Text:
I’m running again… in case you were wondering. My knee is about 90%. I still hobble with stiffness when I sit for too long, but I’m back in the natural world, jogging down lanes and along the beaches here in Hoi An. There are occasional grumbles of rebellion that limit my distance, but no sign of mutiny on the high knees. (Good one, hey?)
In this comeback, I have realised something, but maybe it was something I already knew but forgot. Running, for me, isn’t just about maintaining a good baseline strength or the happy chemicals released in the brain. It is that, but it’s also a lot more. My running is a practice of presence and reflection, a time when I say thank you to Life. Maybe I’m weird, but I talk to the trees and the light that falls through their branches as I jog through the world. I literally whisper things to the sun, the clouds, and the sea. I say out-loud hellos to flowers, shells, leaves, bugs, and birds. When I type that out, it makes me sound like a Snow White in spandex or something, but it’s true.
Without kids or work or piles of tasks that need doing, I use my runs as a time to break up the tension and welcome in the light of being alive. I didn’t realise the importance of this practice until I had such a long stent of being unable to run. In the midst of the messy wilds of this wonderful life I’ve conjured, I know I should profess great gratitude. And I do this when I run. Sometimes I just breathe out thank-yous and name my wealth of blessings into the wind. It feels as if I am heard and even engaged with as the surf reaches for my passing feet or the leaves wave in agreement. There is a deep debt of thank-yous I owe in this world. Running is when I really let myself feel that. I had forgotten that was part of the running magic. It’s so good to be back.
I can see now that this running vocalisation is also quite important to my progression as a person. It’s not just appreciation and acknowledgement that I voice. I speak aloud on a lot of things that aren’t for a human audience: my exhaustion with the scramble, my wishes for my children, my pleas for assistance and strength, my anger, my creative buddings, questions, lots of whys, and even my biggest, boldest, stark-raving-maddest dreams- like taking a gap year around the world with my family.

Given request: In the running text above, which things does the writer say out-loud hellos to? List every one.

Data listing:
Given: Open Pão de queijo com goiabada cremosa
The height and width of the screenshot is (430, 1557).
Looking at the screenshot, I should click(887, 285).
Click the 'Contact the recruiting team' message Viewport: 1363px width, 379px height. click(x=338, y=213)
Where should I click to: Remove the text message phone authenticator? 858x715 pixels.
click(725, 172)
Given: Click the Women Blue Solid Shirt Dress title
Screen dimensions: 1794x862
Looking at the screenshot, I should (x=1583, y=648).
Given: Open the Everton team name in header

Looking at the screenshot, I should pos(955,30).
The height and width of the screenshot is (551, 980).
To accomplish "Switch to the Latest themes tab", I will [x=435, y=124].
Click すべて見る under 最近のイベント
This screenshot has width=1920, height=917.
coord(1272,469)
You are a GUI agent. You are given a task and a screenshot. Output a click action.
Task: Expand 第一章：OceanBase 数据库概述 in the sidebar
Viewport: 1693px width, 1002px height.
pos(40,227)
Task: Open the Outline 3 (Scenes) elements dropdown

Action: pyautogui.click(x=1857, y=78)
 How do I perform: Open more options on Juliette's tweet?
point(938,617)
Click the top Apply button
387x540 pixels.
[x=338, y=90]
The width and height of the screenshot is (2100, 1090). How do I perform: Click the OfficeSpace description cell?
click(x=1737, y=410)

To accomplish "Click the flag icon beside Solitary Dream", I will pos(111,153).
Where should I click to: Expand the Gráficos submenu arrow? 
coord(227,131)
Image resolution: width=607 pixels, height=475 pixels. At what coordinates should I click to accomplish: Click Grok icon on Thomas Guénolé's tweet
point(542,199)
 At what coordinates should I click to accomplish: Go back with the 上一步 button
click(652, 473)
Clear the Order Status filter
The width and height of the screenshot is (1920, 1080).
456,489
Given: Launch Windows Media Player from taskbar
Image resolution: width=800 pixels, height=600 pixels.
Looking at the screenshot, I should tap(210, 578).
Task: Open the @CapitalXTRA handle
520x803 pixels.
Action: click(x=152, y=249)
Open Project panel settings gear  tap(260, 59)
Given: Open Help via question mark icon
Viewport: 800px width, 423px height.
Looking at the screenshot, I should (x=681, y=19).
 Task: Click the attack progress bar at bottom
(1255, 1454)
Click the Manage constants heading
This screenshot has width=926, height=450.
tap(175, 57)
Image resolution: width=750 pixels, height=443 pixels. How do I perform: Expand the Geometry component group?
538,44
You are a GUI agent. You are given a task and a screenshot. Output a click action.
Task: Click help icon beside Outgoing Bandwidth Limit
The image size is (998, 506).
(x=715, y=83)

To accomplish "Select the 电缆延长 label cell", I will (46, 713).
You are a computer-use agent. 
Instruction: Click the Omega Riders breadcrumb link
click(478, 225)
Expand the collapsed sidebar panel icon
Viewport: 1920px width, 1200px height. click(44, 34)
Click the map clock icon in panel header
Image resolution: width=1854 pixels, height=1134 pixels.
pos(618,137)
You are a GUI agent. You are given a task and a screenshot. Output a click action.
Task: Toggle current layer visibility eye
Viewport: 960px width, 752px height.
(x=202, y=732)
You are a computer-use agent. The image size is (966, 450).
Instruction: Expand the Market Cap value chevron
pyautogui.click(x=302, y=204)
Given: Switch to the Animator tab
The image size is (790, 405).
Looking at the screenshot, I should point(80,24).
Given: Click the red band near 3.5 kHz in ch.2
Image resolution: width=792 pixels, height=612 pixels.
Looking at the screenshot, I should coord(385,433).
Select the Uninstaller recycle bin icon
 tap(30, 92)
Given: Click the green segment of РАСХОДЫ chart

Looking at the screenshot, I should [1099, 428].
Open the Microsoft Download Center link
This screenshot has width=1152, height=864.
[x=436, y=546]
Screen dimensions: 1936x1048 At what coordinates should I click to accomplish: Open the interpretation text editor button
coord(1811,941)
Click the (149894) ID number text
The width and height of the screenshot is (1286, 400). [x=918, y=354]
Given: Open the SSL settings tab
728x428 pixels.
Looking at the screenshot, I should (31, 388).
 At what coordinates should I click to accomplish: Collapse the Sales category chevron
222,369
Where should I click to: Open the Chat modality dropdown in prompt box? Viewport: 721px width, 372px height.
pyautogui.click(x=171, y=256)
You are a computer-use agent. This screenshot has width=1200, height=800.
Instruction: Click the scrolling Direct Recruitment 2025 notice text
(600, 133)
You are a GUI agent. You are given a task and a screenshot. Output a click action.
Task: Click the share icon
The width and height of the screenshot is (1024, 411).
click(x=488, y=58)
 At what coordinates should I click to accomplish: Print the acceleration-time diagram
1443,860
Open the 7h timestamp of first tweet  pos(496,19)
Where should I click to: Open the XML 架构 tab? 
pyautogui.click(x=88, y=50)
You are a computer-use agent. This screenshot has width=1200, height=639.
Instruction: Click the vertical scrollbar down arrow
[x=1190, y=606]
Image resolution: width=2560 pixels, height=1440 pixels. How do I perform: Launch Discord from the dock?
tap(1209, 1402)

Result: Flowers, shells, leaves, bugs, and birds.